:: DESCRIPTION OF THE TASK ::
Return all of the entries exactly, but do not include the pictures.

:: EXTRACTED INFORMATION ::
▼▼▼

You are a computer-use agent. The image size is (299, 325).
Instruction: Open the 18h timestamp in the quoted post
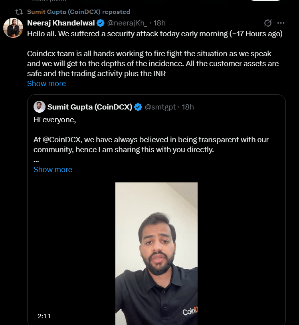pyautogui.click(x=188, y=107)
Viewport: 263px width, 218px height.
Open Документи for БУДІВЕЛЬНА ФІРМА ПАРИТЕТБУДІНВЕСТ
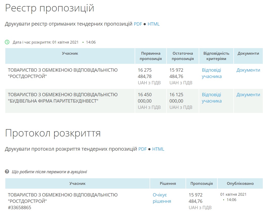[x=248, y=95]
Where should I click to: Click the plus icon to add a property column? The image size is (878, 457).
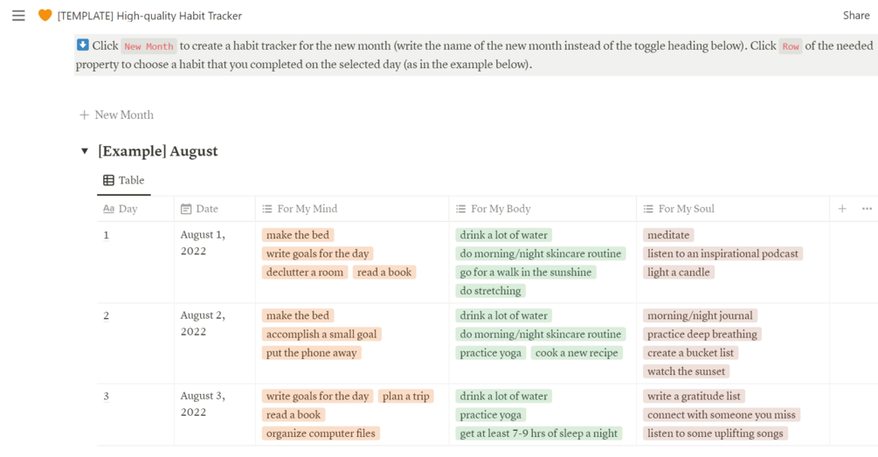click(x=842, y=209)
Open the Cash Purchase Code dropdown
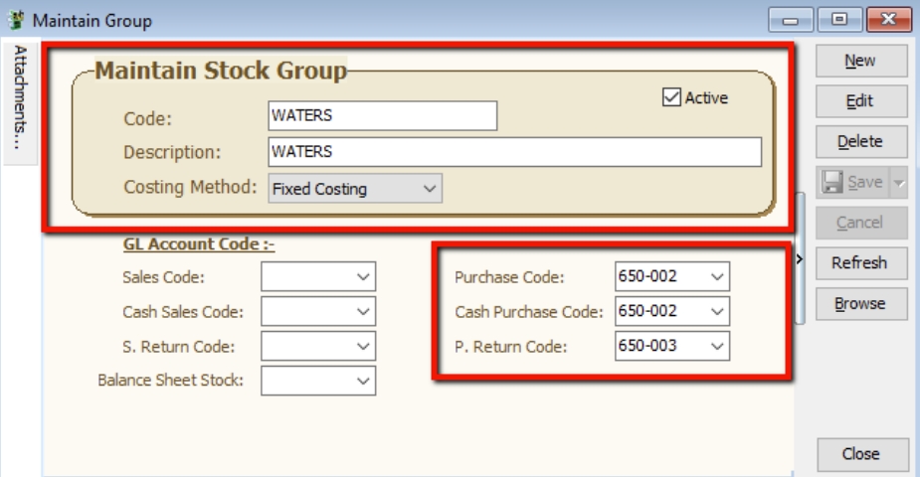 (x=718, y=311)
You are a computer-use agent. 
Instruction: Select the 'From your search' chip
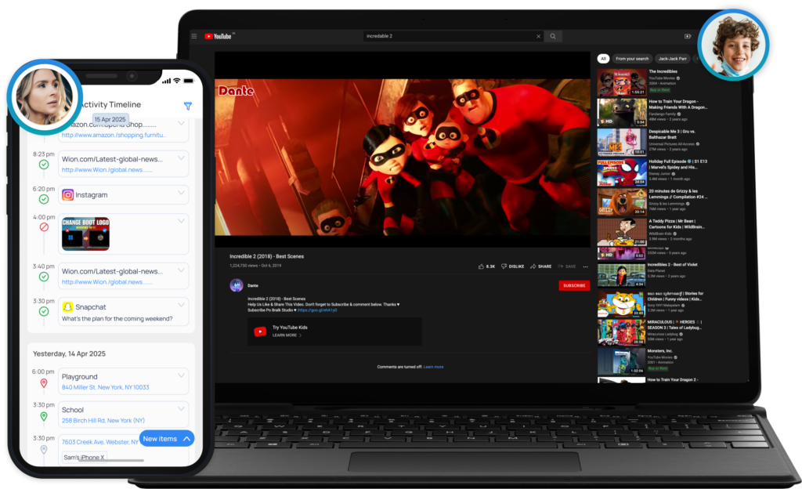pos(632,59)
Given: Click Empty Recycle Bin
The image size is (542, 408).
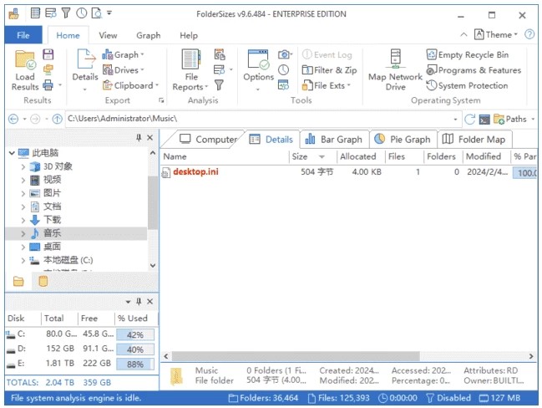Looking at the screenshot, I should (468, 55).
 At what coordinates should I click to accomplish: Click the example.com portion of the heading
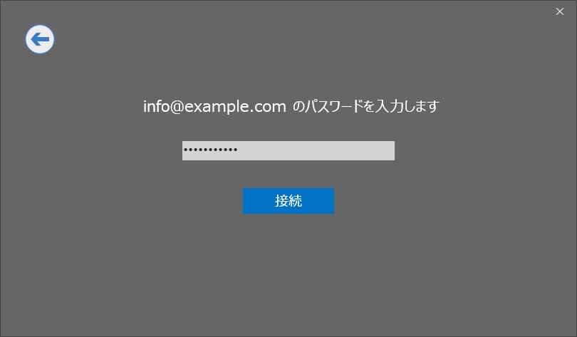coord(235,106)
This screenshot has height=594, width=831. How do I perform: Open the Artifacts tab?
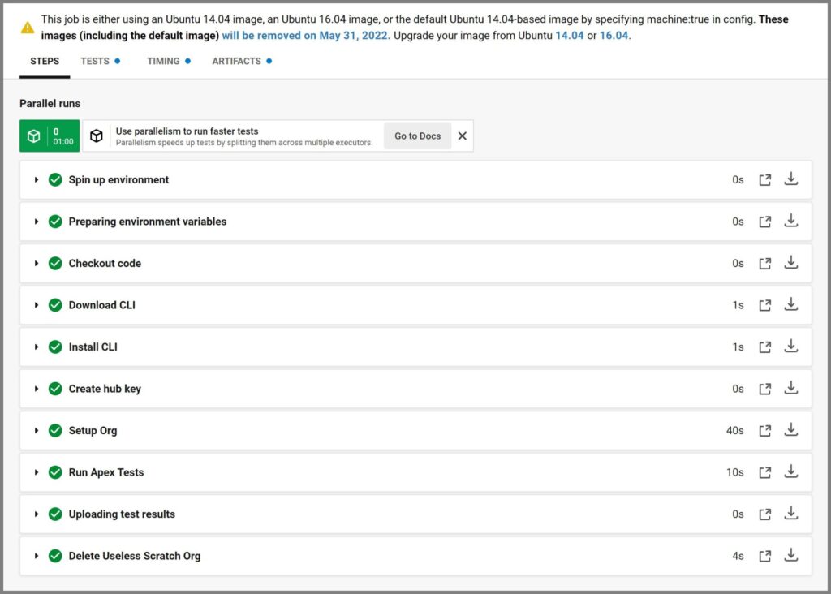click(236, 61)
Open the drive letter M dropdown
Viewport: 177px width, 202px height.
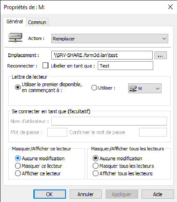tap(145, 88)
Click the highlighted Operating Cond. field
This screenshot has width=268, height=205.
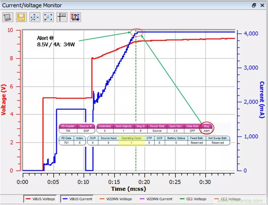pos(131,141)
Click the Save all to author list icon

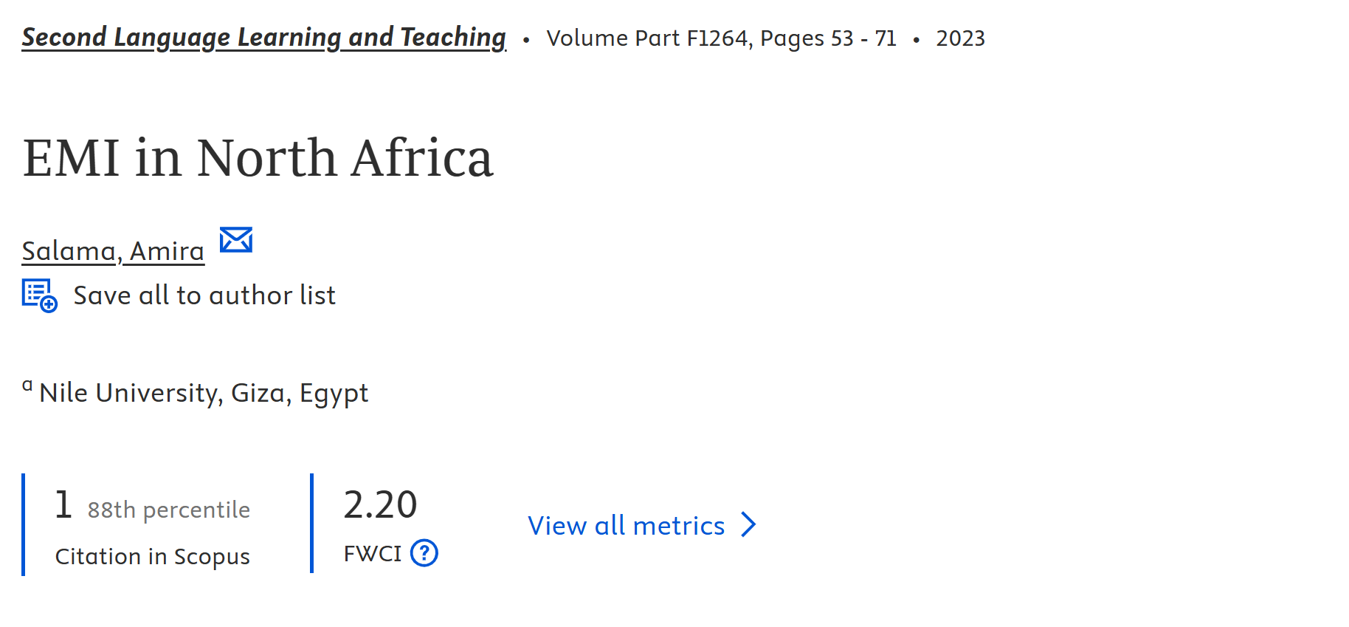[x=39, y=295]
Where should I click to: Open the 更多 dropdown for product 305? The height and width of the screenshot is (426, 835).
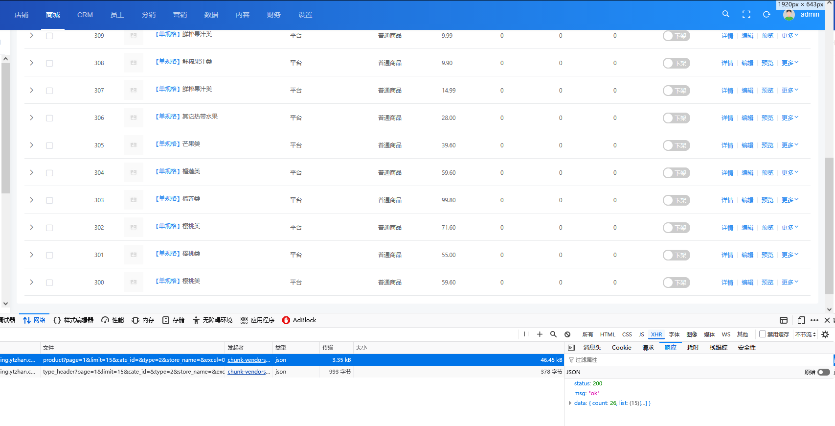(790, 145)
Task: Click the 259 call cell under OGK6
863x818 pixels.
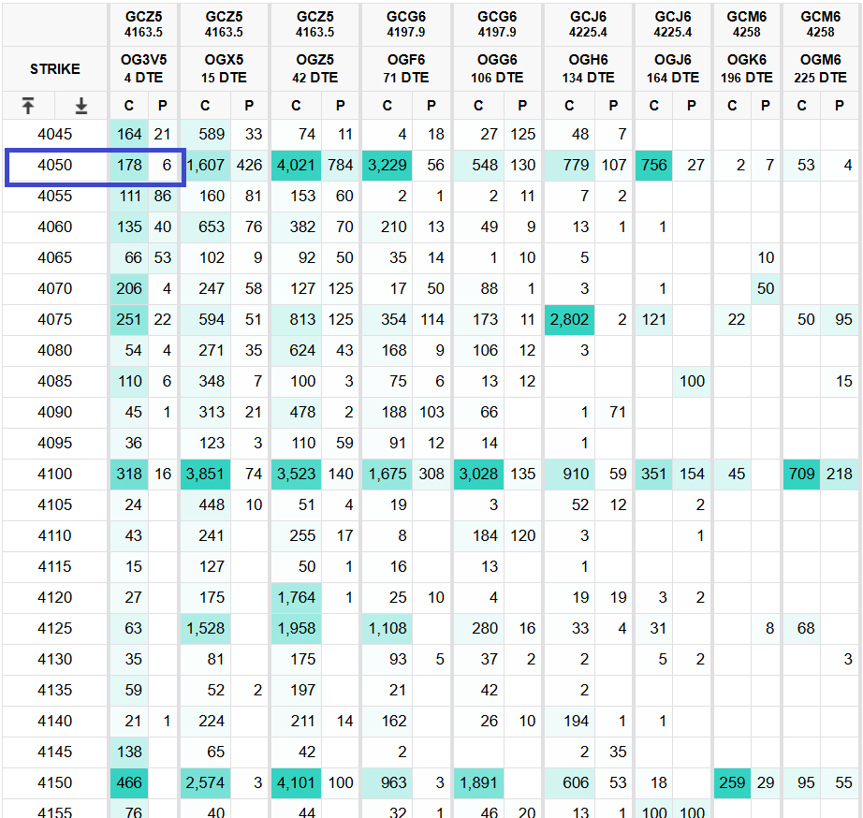Action: click(733, 783)
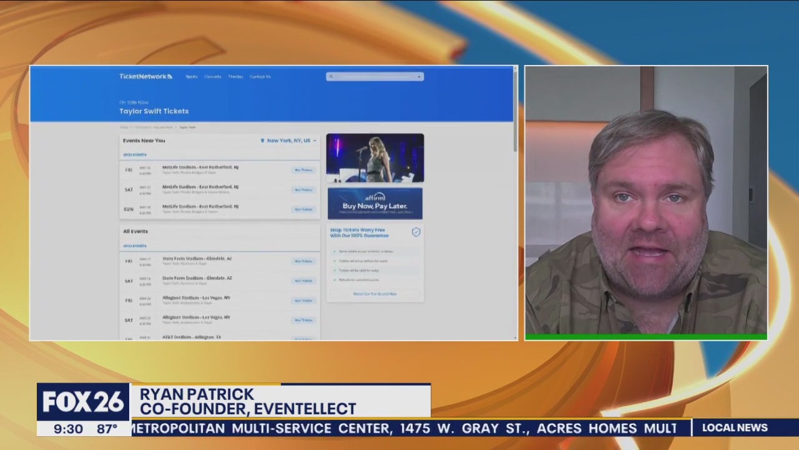Click the search magnifier icon

[x=331, y=77]
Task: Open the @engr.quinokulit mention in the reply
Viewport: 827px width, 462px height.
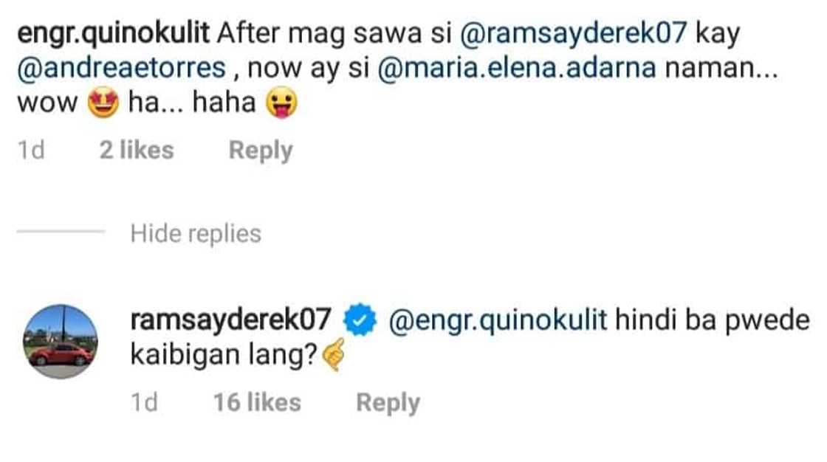Action: [498, 321]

▲▲▲

:: TASK ANSWER ::
You are a computer-use agent. The image size is (299, 325).
Instruction: Open the 18h timestamp in the quoted post
pyautogui.click(x=188, y=107)
Viewport: 263px width, 218px height.
Open Документи for БУДІВЕЛЬНА ФІРМА ПАРИТЕТБУДІНВЕСТ
[x=248, y=95]
Where should I click to: Click the plus icon to add a property column? The image size is (878, 457).
click(x=842, y=209)
Open the Cash Purchase Code dropdown
 (x=718, y=311)
You are a computer-use agent. 
Instruction: Select the 'From your search' chip
pos(632,59)
Given: Click Empty Recycle Bin
The image size is (542, 408).
Looking at the screenshot, I should (468, 55).
 At what coordinates should I click to accomplish: Click the example.com portion of the heading
coord(235,106)
This screenshot has height=594, width=831. How do I perform: Open the Artifacts tab?
click(236, 61)
Open the drive letter M dropdown
Viewport: 177px width, 202px height.
tap(145, 88)
Click the highlighted Operating Cond. field
This screenshot has width=268, height=205.
pos(131,141)
Click the Save all to author list icon

[x=39, y=295]
Where should I click to: Open the 更多 dropdown for product 305? The height and width of the screenshot is (426, 835).
(790, 145)
Task: Click the 259 call cell under OGK6
863x818 pixels.
Action: click(733, 783)
Click the search magnifier icon

[x=331, y=77]
Task: Open the @engr.quinokulit mention in the reply
Viewport: 827px width, 462px height.
Action: [498, 321]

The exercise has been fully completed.